__DATA TO USE__
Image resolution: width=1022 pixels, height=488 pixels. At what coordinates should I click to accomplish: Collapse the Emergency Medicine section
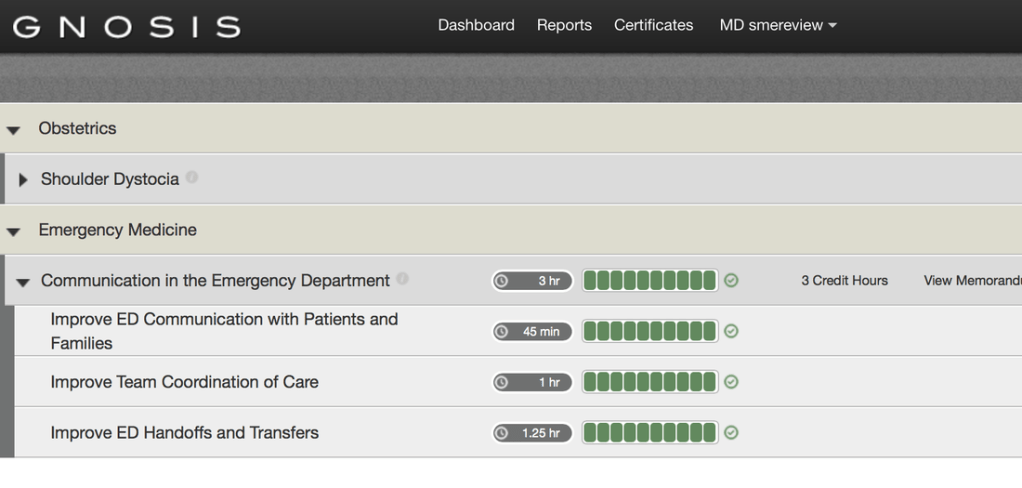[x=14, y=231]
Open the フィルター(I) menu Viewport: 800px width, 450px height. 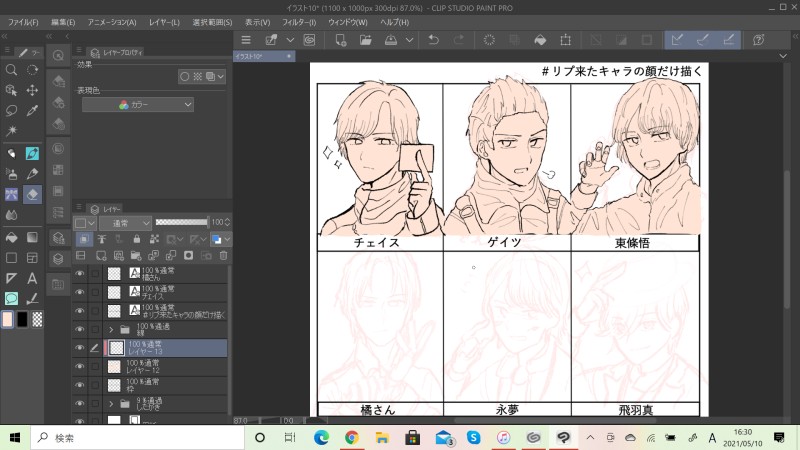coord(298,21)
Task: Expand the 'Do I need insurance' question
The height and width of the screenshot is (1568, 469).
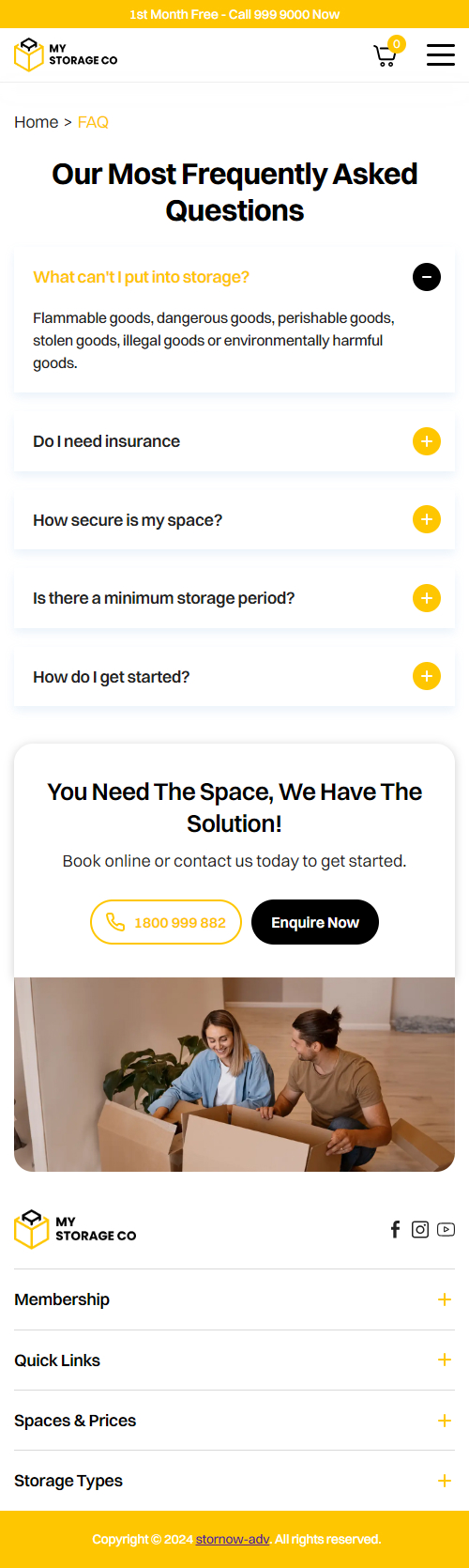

__EXERCISE GOAL__
Rewrite the stretch from the line containing "Task: Expand the" through the end of the rows, substituting "capture" for "screenshot" and leaving everything else unchanged. Omit the pictures from your answer.

__TASK ANSWER__
Task: Expand the 'Do I need insurance' question
The height and width of the capture is (1568, 469).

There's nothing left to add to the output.